**Input for this task**

______________________________

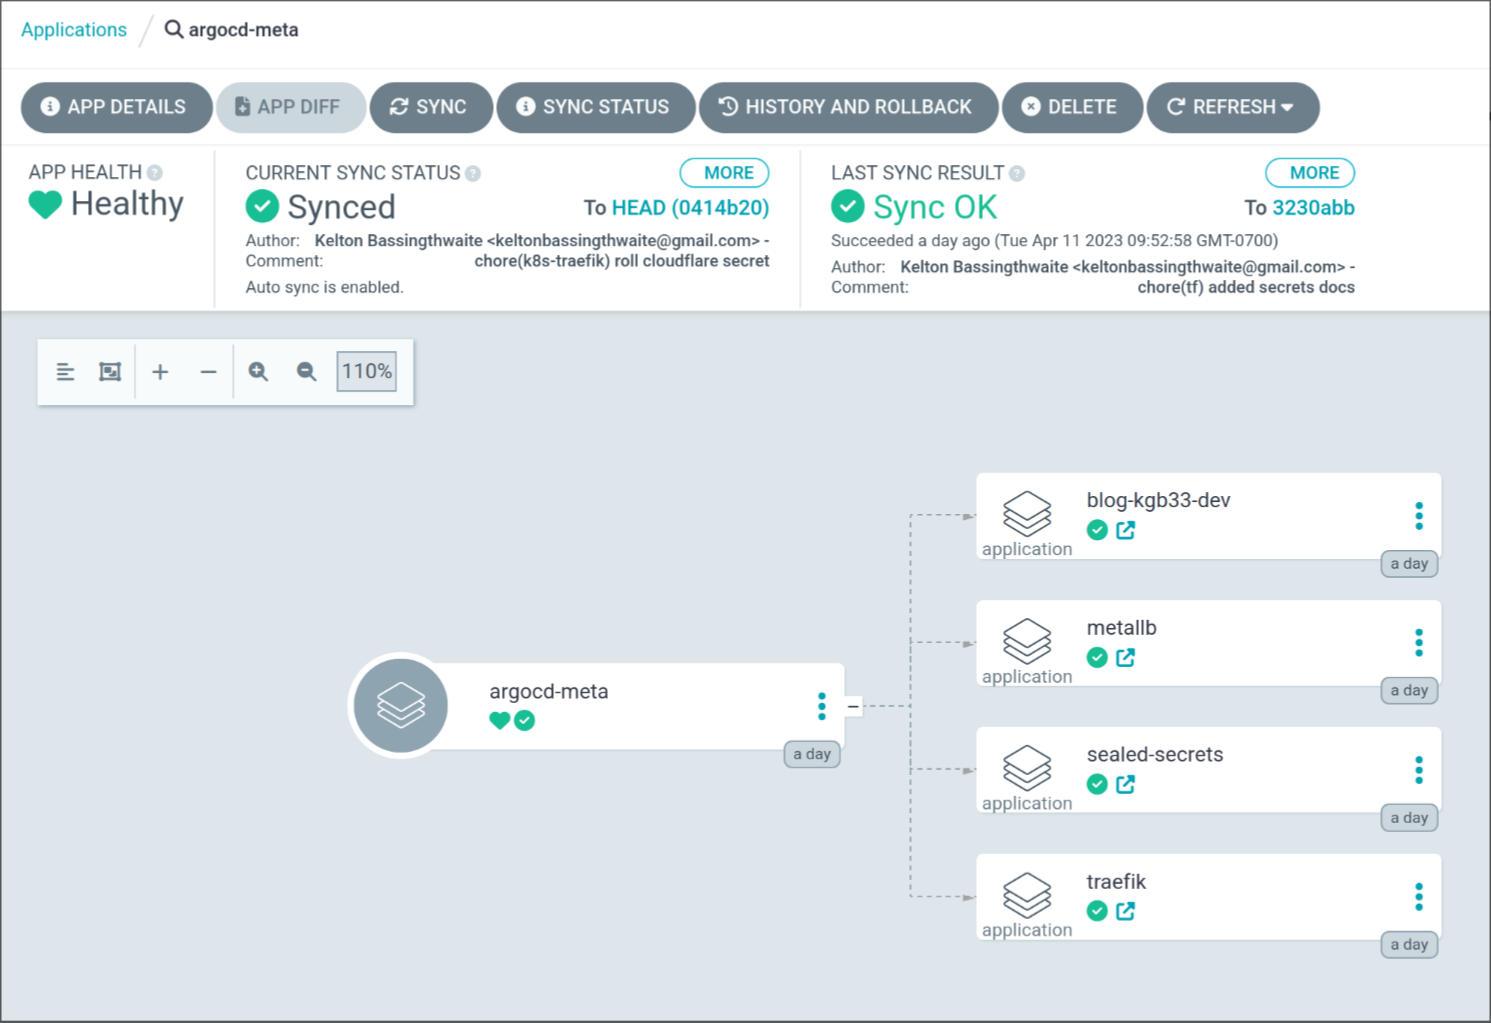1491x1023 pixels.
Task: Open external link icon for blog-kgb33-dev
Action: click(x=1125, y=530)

______________________________

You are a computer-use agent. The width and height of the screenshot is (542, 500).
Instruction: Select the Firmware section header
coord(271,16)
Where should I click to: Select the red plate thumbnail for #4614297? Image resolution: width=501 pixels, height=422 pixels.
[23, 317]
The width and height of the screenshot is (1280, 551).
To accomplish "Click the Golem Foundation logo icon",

______________________________

**Goal of the exercise**
The reply should consist of a single number: how many lines in the listing contain the word "screenshot".

**Result below**
2